**EXERCISE DIRECTIONS:**
Your copy should start at the line with "Open the Privacy link in footer" and end at the line with "700x480 pixels. At" in the data below. Transcribe only those lines, exactly, pictures excluded.

**DATASET EXCERPTS:**

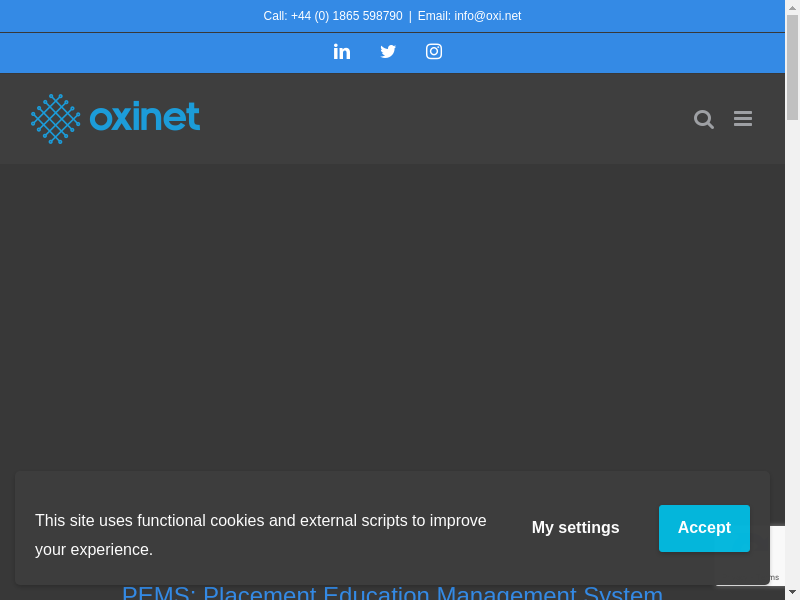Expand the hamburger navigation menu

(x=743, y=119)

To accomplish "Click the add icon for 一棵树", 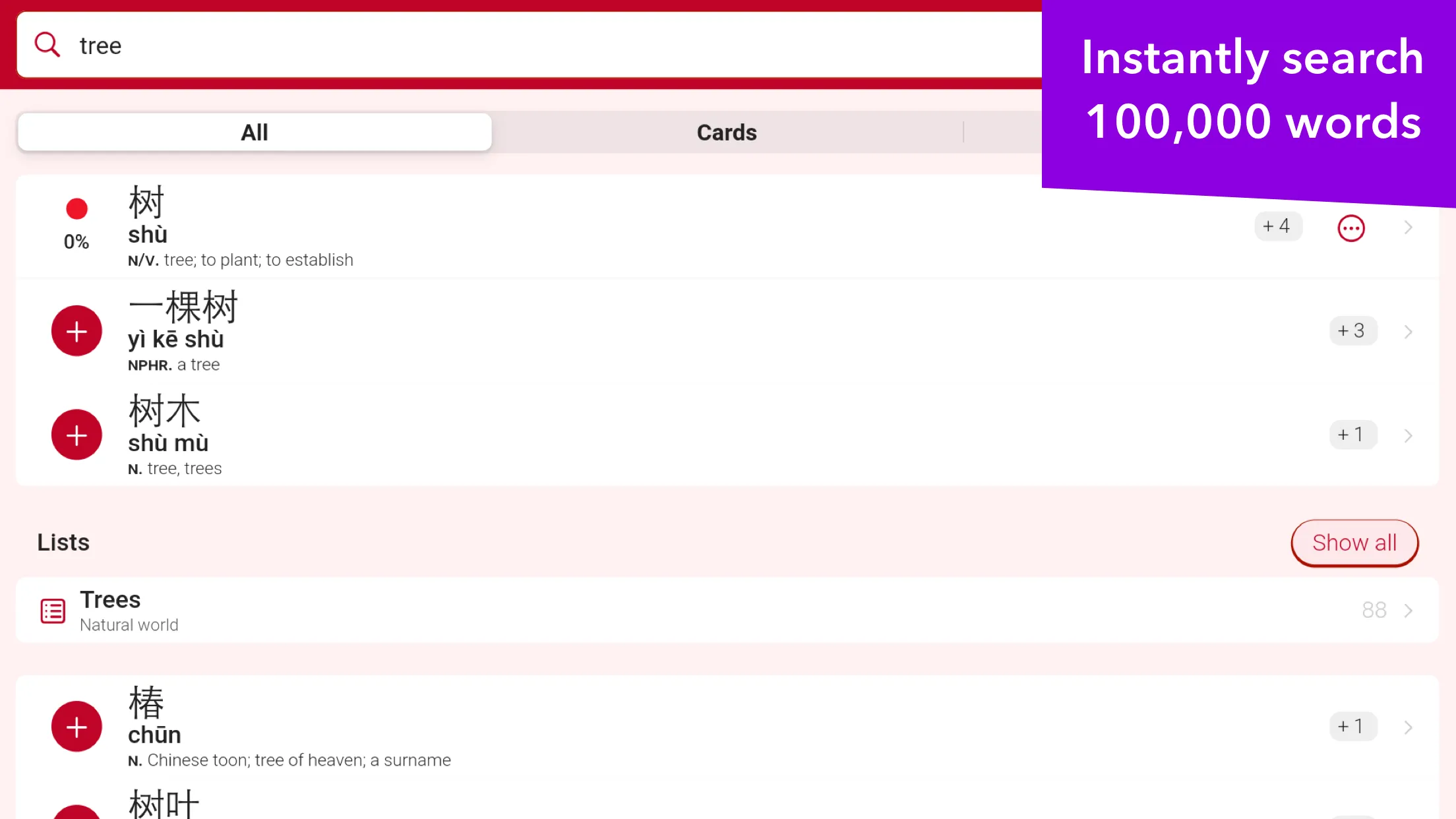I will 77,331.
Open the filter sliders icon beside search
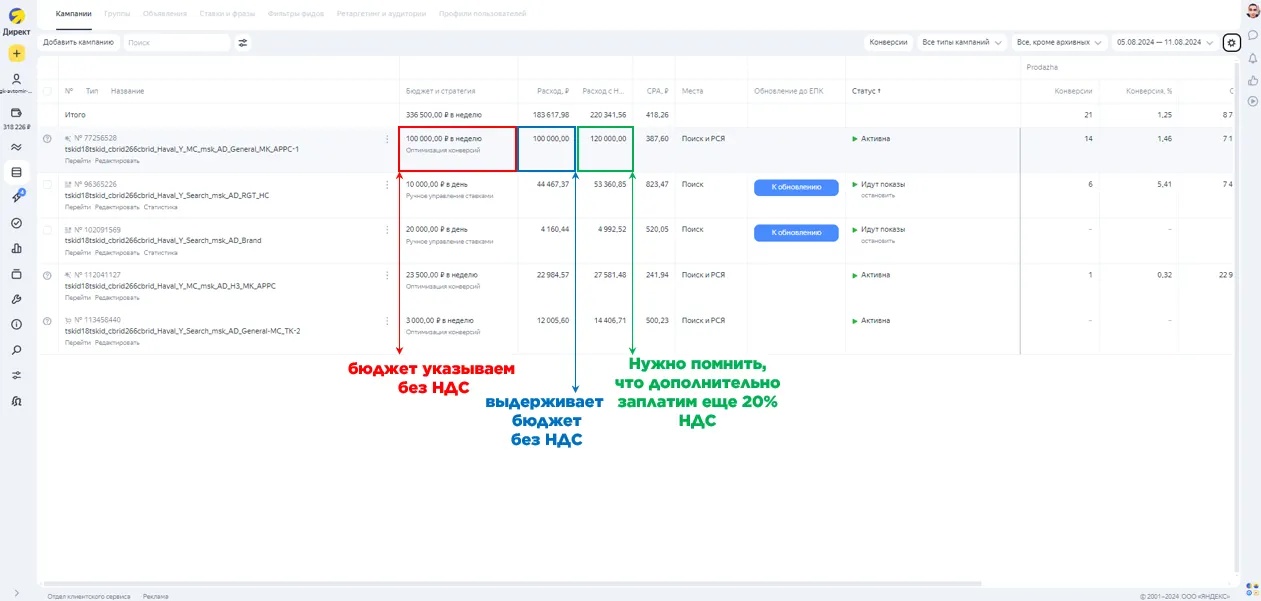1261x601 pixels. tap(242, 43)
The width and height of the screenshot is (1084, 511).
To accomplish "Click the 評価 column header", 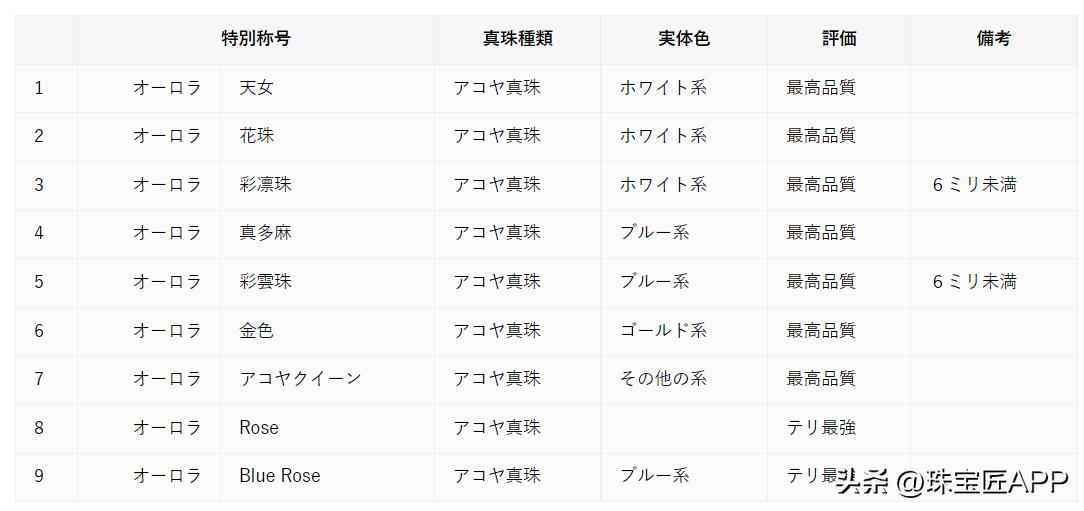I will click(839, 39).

* * *

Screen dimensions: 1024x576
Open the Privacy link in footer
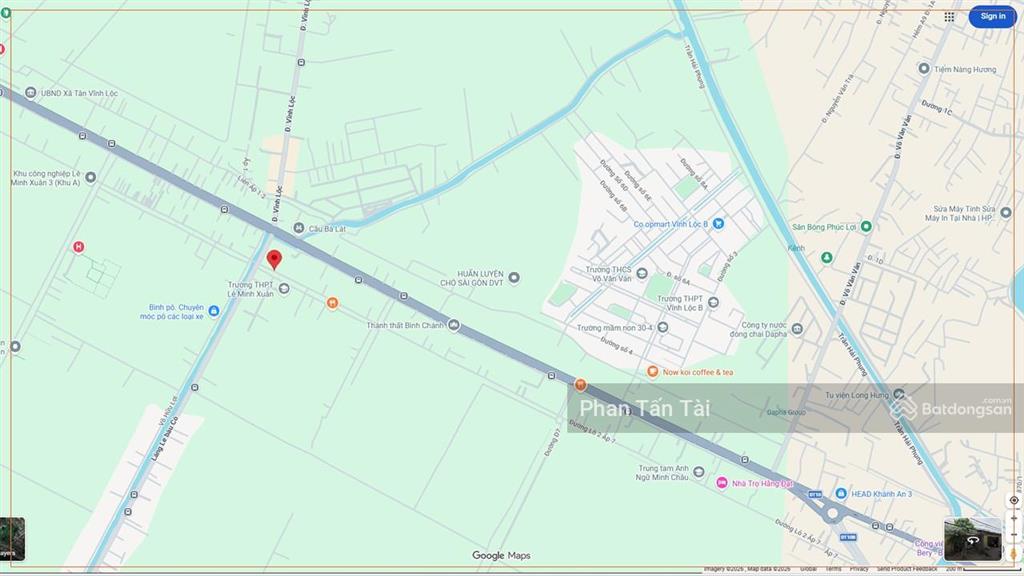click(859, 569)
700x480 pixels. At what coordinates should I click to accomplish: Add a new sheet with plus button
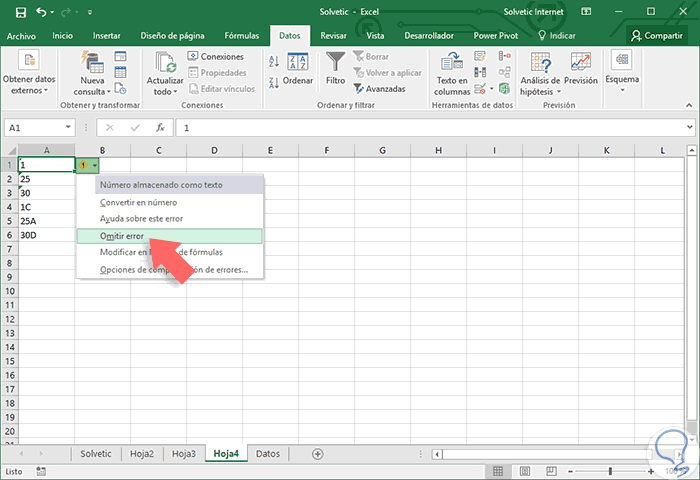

**RESPONSE AREA:**
Open the Privacy link in footer
click(859, 569)
700x480 pixels. At what coordinates should I click to accomplish: Add a new sheet with plus button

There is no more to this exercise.